Dorothy Fortenberry, in the midst of working on rewrites of her Bloodworks play, SPECIES NATIVE TO CALIFORNIA, gives us a glimpse into her process...as she tackles the recession, Checkhov, and rethinking the American Dream (all in two languages):
YB: You're revising a piece you've been developing for quite a while, what's it about?
DF: I've been working on this play, Species Native to California, for about a year, on and off. I'm really, really excited for the BloodWorks reading because it's a large-scale play (2 acts, 8 characters, 2 languages) and I have a hard time knowing what's working just in my head. It's inspired by Chekhov's The Cherry Orchard (but it's not an adaptation - I learned that) and it's about land, power, immigration, wealth and wealth's disappearance. And what the deal is with California.
YB: Why are you revisiting this particular piece? Why now?
DF: When I finished the 1st draft of the play, it was mid-October. The economy was starting to collapse, but no one really knew what it all meant. And I thought I was writing a play about one family's very particular relationship to wealth and land. Six months later, we're in the middle of a national conversation about re-thinking the American Dream in a way I never could have imagined. I don't know how this changes the play, but it's what I'm thinking about as I work on it.
YB: How is the rewrite coming? Is it developing in similar/different ways than your usual rewrites?
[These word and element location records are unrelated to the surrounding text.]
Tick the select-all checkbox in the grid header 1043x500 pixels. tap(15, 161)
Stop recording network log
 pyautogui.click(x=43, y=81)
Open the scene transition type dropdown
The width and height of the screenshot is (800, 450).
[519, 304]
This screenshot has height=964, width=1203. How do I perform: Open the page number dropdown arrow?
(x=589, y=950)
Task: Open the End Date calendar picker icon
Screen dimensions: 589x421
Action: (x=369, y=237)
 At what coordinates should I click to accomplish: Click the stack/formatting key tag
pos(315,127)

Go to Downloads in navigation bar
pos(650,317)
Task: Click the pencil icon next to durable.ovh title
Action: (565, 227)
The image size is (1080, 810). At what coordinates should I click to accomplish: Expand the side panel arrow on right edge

DF:Gah. It's coming. I've had my head full of Caitlin and the Swan recently, and there's a new play I'm starting to work on, so it's tough for me to always remember which play-world I'm in. But having the reading is helping to focus me and light a much-needed fire under me. I don't think I have a pattern for re-writes except that I always have to step away from work for at least a month to forget what I wrote and then find out again.
YB: What are you hoping to gain out of the reading? Any particular questions you are trying to get answered?
DF: I'm interested in how all the characters work together - there are scenes with 6 or 8 people at once, and hearing them out loud will let me know what's working in terms of tracking all the different threads. I'm also fascinated with how language functions in the play -- what do people understand in Spanish? what in English? what is it like not to understand?
YB: Will you be working with a particular director/ particular cast?
DF:I'm still working on casting it, but I know that Becca Wolff will be directing. She's a friend from grad school and has directed several shows of mine before, so I'm psyched that she can do this, too.